WRITTEN TASK >> Translate into Spanish the sentence "Two boys talked as they walked laps of the playground." from the ice-cream man story below.

10
School
Days and Preschool Days, Too:
A treasury of anecdotes culled from my work
and play as a preschool worker and an elementary school after- school
activities supervisor
______
THE ICE-CREAM MAN COMETH
Children amused themselves on the
blacktop toward the end of aftercare on a glorious, early spring
day. Little groups were playing kickball and tetherball. A few girls
engaged in a game of house, with lines of pine needles outlining the
discrete rooms (and you'd better not mess them up!) of their abode.
Two boys talked as they walked laps of the playground. Another half
an hour or so and we'd be going down to Room 1, the end-of-day parental
pick-up point. Everything seemed beautifully under control.
My peaceful mood was broken by strains
of what sounded like Scott Joplin's "The Entertainer" suddenly filling
the air. A synthesizer doing a bad imitation of a calliope was blaring
the melody on a very poor tape loop.
Was it that time of year already? I turned
toward Cordel Road on the other side of the fence, where the music was
coming from. Sure enough, the neighborhood ice cream man, an elderly
Sikh gentleman with a beard and turban, had come out of his winter retirement
and had had the audacity to pull his van directly outside the gate of
our fence.

Records for locating described items
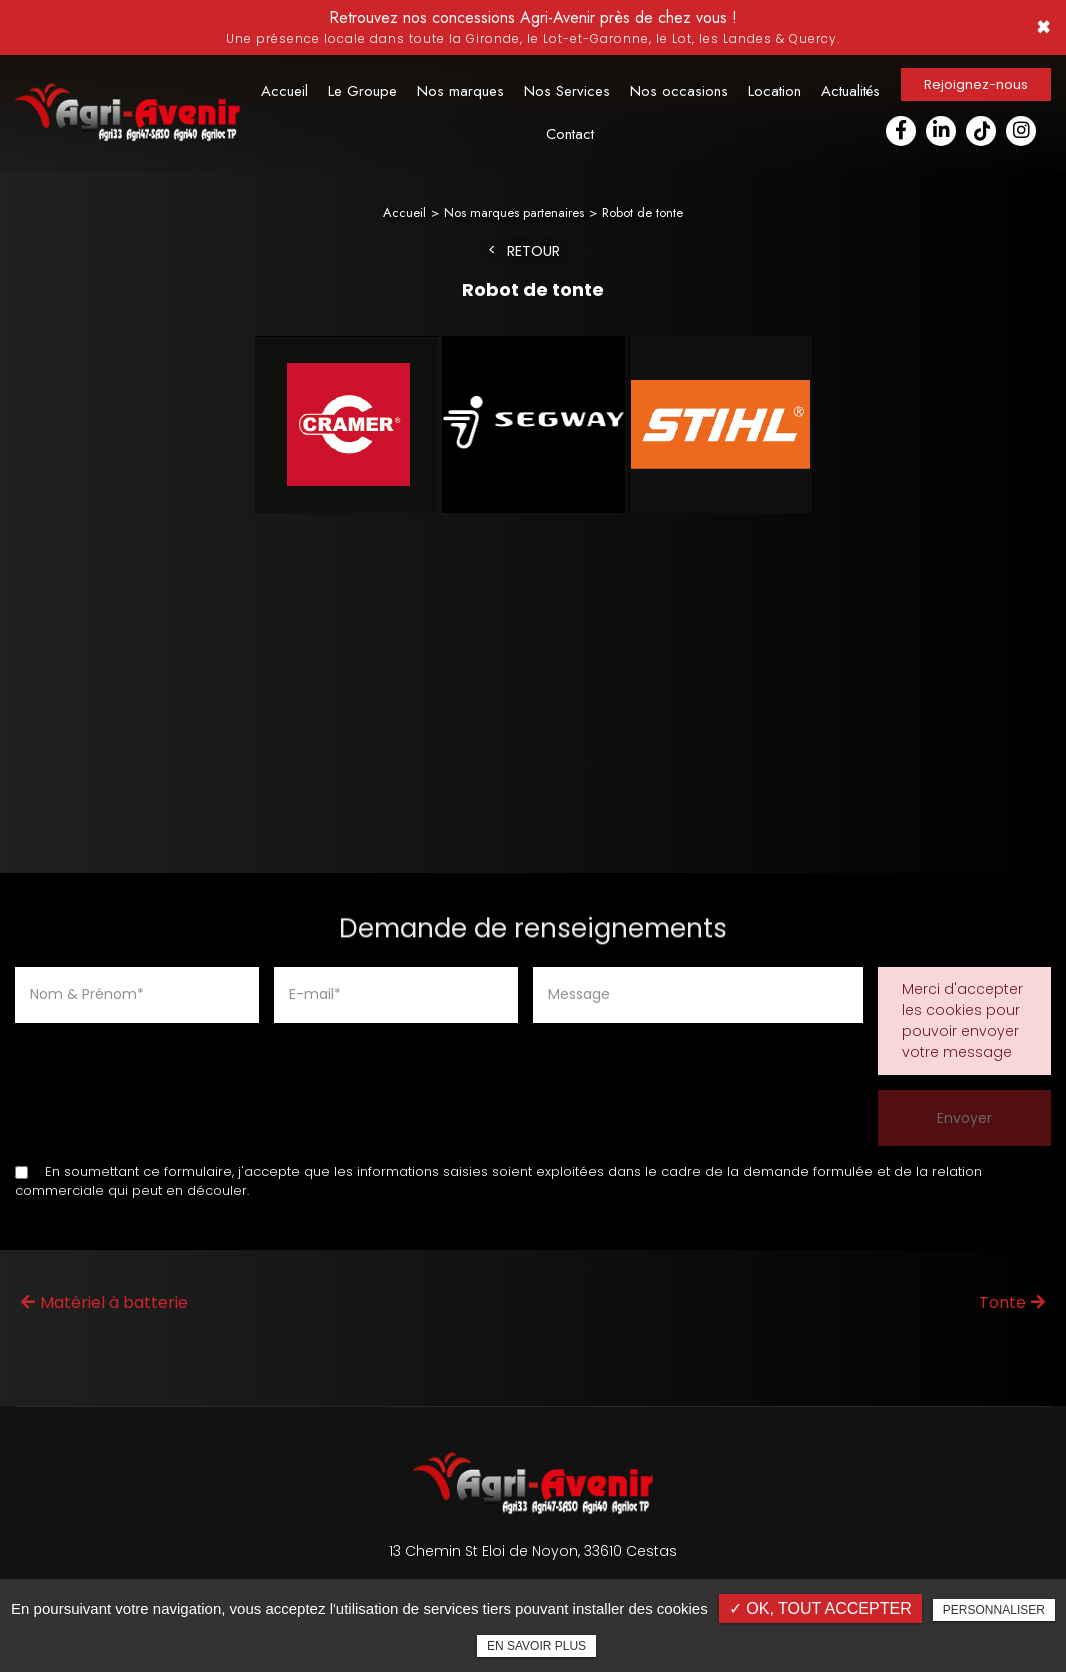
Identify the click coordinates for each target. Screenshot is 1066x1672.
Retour (533, 249)
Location (774, 91)
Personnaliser (994, 1610)
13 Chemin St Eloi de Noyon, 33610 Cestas (533, 1549)
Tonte (1012, 1300)
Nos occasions (679, 91)
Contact (570, 134)
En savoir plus (536, 1646)
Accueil (284, 91)
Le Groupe (362, 91)
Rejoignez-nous (976, 84)
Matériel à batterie (104, 1300)
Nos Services (567, 91)
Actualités (850, 91)
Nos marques (460, 91)
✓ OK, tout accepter (820, 1608)
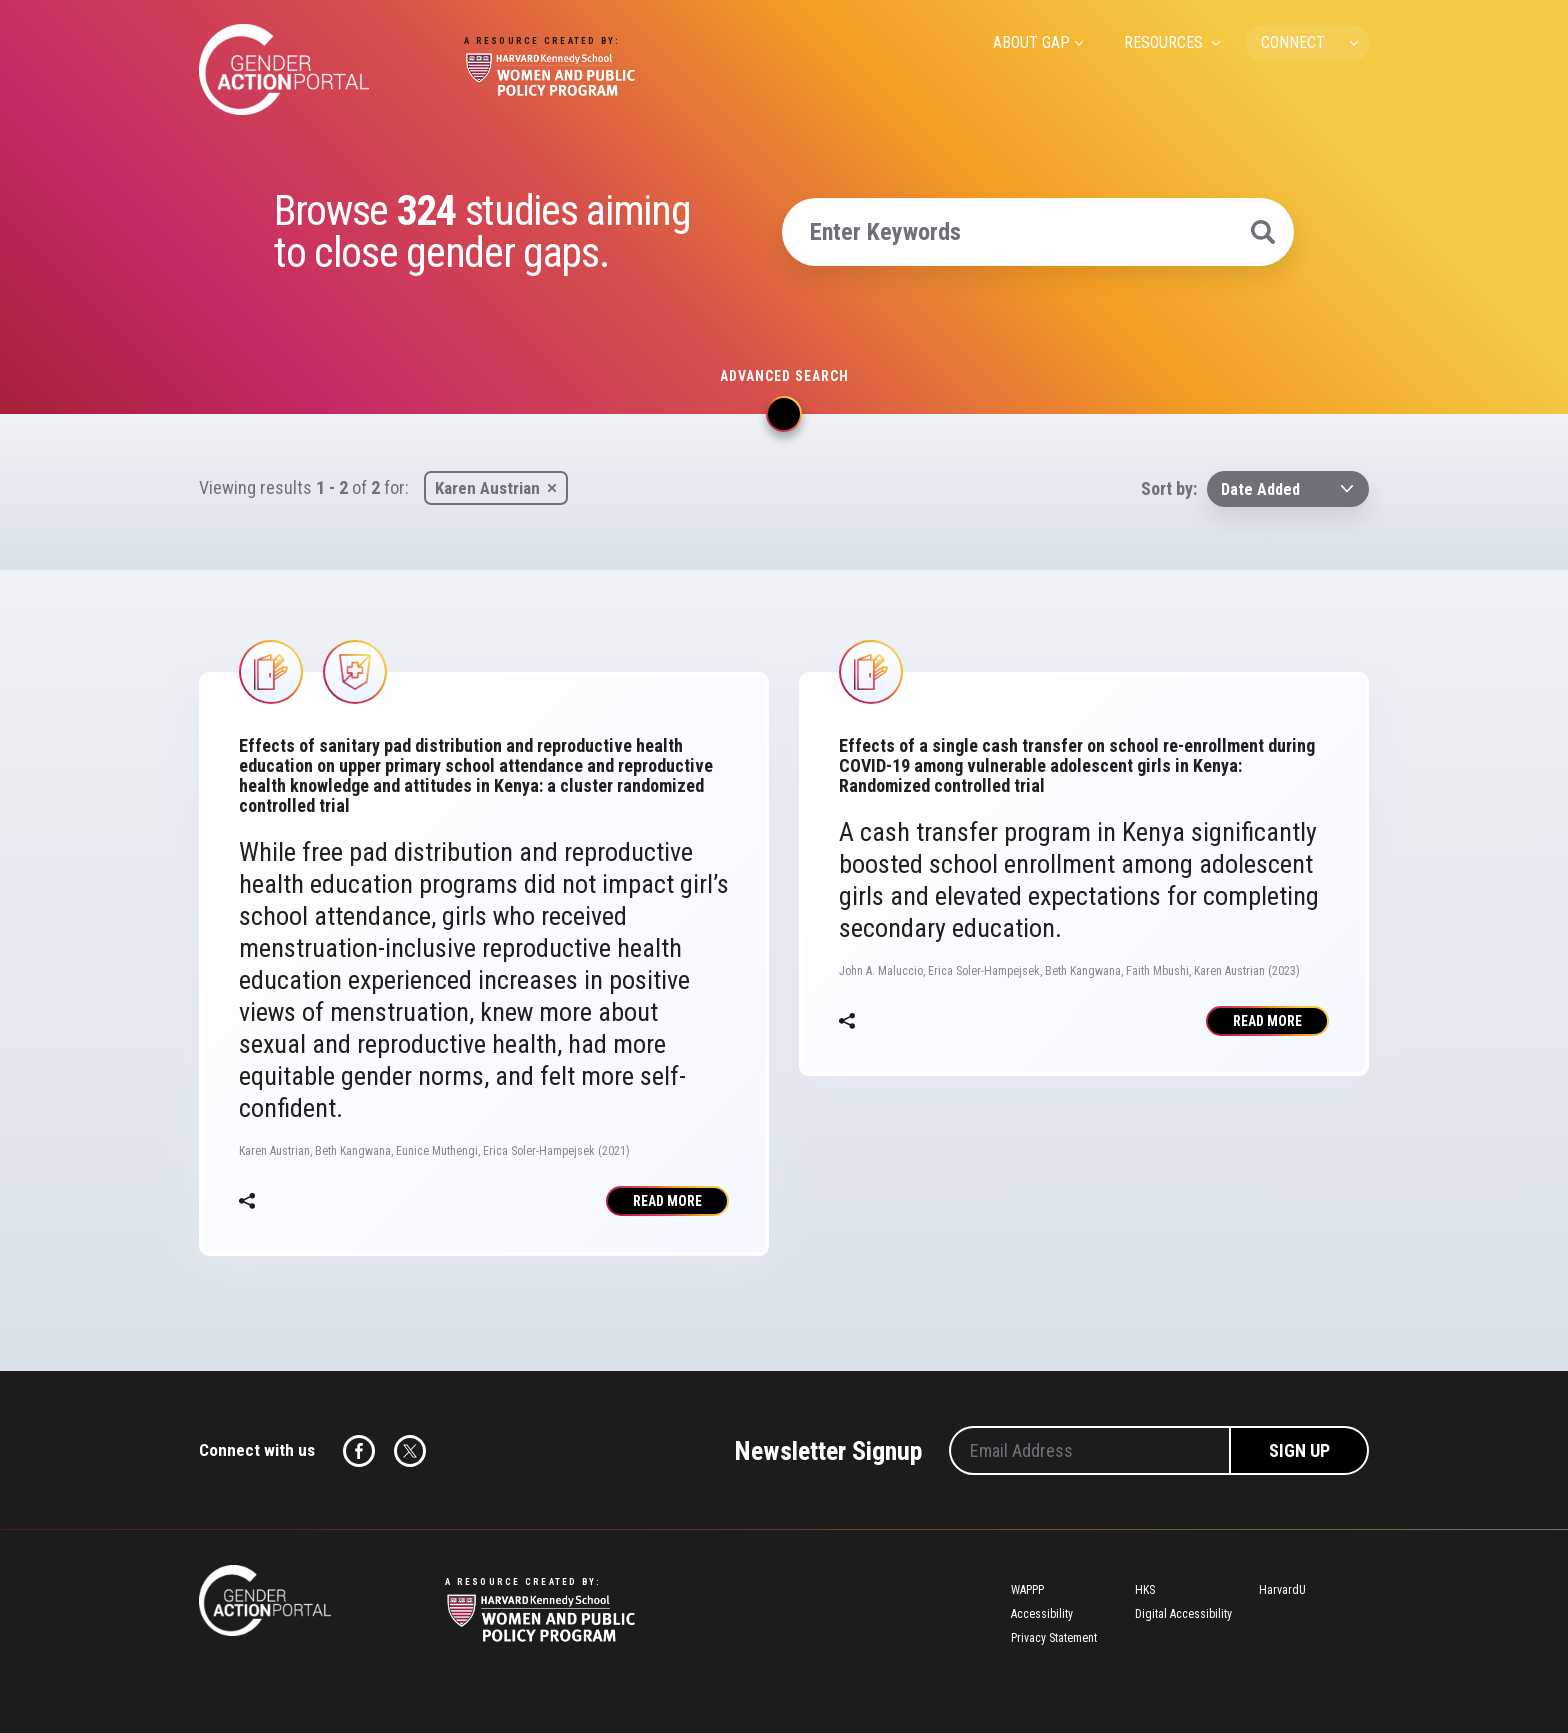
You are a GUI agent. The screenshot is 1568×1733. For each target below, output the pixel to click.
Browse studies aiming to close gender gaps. (482, 232)
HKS (1145, 1590)
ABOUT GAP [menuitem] (1031, 42)
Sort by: (1169, 488)
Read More (667, 1201)
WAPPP (1027, 1590)
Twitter (410, 1451)
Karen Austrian (487, 488)
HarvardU (1282, 1590)
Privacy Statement (1054, 1638)
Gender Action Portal (284, 69)
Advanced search (784, 376)
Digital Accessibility (1183, 1614)
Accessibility (1042, 1614)
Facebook (359, 1451)
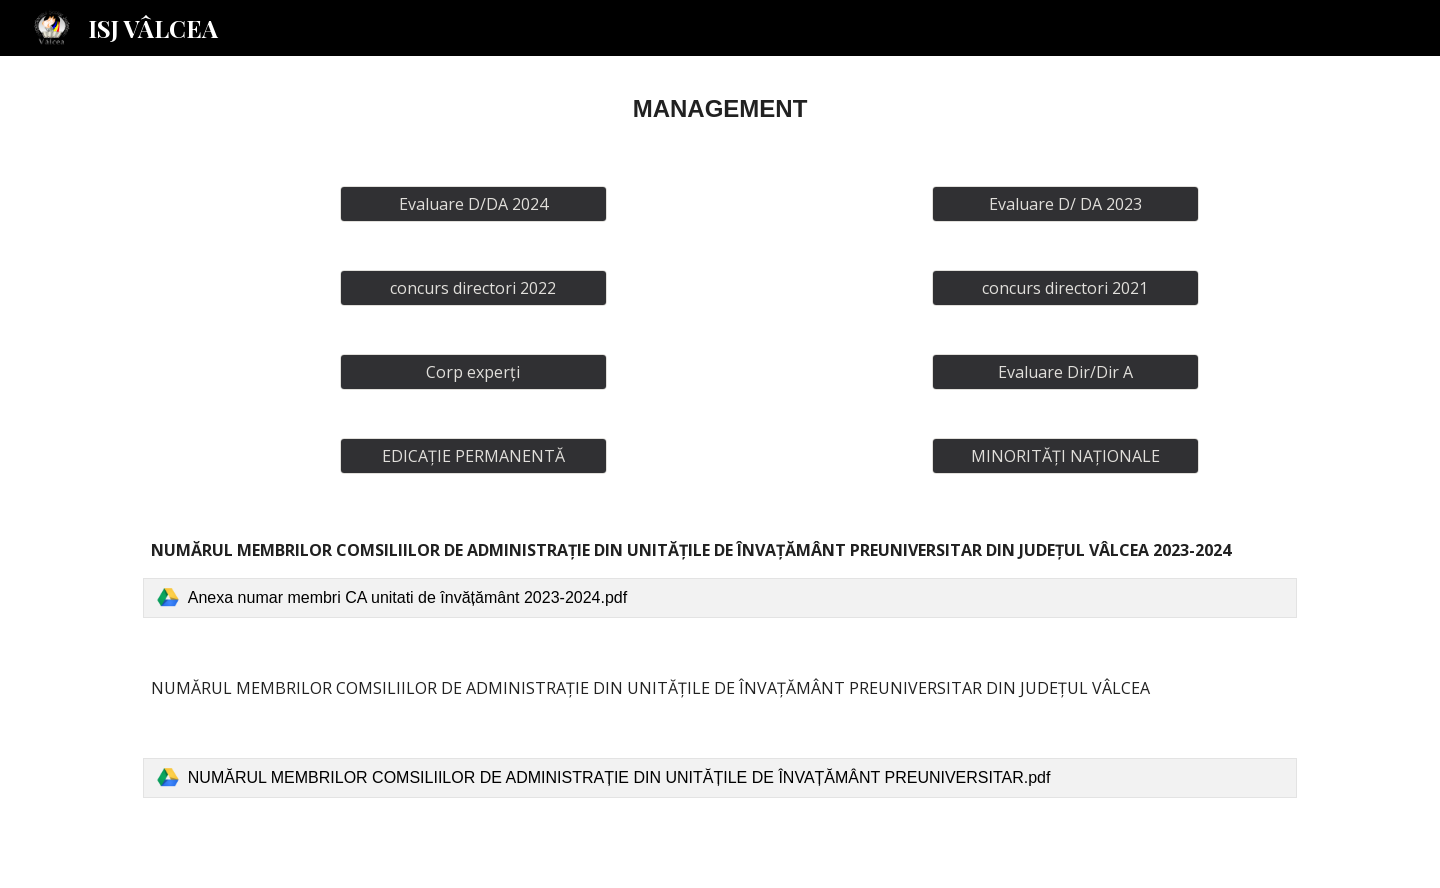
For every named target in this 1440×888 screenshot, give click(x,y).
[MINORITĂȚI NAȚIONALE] (1065, 456)
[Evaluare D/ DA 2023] (1065, 204)
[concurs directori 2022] (473, 288)
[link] (720, 598)
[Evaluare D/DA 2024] (473, 204)
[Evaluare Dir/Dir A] (1065, 372)
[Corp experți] (473, 372)
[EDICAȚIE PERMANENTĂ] (473, 456)
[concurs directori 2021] (1065, 288)
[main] (720, 109)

SOLUTION TO THIS EXERCISE >> Dos niños conversaban mientras daban vueltas al patio de recreo.